Practice 5 - Statistics in MapReduce
Goal of this exercise is to create a MapReduce application for performing statistical analysis of a given dataset. You will create a new MapReduce application, download an example data set from an open data repository and perform a series of simple data processing tasks. At the end of the session you will also learn how to execute the created MapReduce job in a real Hadoop cluster.
References
Referred documents and web sites contain supportive information for the practice.
Manuals
- Hadoop API: http://hadoop.apache.org/docs/stable/api/
- Hadoop MapReduce tutorial: http://hadoop.apache.org/docs/r1.2.0/mapred_tutorial.html
- Eclipse IDE: http://www.eclipse.org/
Exercise 5.1. Statistics with MapReduce
- Goal of this exercise is to analyse a dataset using MapReduce
- Make a new MapReduce Eclipse project (like in the last practice session)
- To be able to run your MapReduce program in ther cluster change the java compability option to version 7. (If it is not already using version 7)
- Right-click on your project -> Properties -> Java Compiler -> JDK Compliance -> 1.7
- To be able to run your MapReduce program in ther cluster change the java compability option to version 7. (If it is not already using version 7)
- Create folder named "input" in your eclipse project
- Dataset that you will analyze is taken from UCI Machine repository
- Name: Adult Data Set
- Location: http://archive.ics.uci.edu/ml/datasets/Adult
- Download adult.data file under Data Folder from UCI and move them to input folder
- You may have to delete 2 last empty lines in the file - or you will get parsing errors
- Dataset attributes (column names) are: age, workclass, fnlwgt, education, education-num, marital-status, occupation, relationship, race, sex, capital-gain, capital-loss, hours-per-week, native-country
- Take the WordCount.java example from the last practice session, add it to src folder in your project and modify it.

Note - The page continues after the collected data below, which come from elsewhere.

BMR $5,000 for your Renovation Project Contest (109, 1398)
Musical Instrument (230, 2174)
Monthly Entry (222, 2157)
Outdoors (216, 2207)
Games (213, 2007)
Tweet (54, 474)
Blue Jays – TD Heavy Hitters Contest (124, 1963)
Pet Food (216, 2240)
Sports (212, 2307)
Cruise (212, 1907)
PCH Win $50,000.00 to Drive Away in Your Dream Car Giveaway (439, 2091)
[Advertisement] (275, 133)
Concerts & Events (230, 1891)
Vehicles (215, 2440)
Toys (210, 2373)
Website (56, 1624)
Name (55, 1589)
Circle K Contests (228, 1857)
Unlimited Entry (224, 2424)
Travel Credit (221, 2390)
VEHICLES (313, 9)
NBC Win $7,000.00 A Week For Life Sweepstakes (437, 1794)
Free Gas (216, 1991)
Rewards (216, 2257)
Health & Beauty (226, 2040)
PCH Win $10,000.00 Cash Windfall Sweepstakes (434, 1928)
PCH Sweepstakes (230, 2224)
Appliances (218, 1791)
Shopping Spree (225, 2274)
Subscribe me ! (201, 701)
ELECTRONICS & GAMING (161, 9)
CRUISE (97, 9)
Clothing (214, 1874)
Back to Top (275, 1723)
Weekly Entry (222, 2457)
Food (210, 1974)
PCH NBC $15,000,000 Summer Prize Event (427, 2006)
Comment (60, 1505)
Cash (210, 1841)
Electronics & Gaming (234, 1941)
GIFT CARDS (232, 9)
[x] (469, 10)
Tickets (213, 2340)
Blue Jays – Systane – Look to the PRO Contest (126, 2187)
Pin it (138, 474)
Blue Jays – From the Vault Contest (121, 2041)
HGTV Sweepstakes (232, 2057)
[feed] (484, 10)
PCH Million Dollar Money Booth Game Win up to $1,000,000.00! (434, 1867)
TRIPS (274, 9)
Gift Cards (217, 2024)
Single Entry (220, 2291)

- NB! Do not forget to turn off the use of a combiner:
//job.setCombinerClass(IntSumReducer.class);
- NB! You will also have to modify the Map and Reduce class input and output data types.
- NB! Do not forget to turn off the use of a combiner:
- Also configure Map class output key and value types in the Main class job object.
job.setMapOutputKeyClass(Text.class);
job.setMapOutputValueClass(IntWritable.class);
- (Change the types accordingly to your needs when needed)
- The modified application must do the following:
- For each native-country, find the minimum and maximum age
- In Map, you can output for example: (<native-country>,<age>)
- In Reduce you get each unique key (in this case native-country) and a list of all values (in this case 'ages') and have to find the smallest and largest values in the list.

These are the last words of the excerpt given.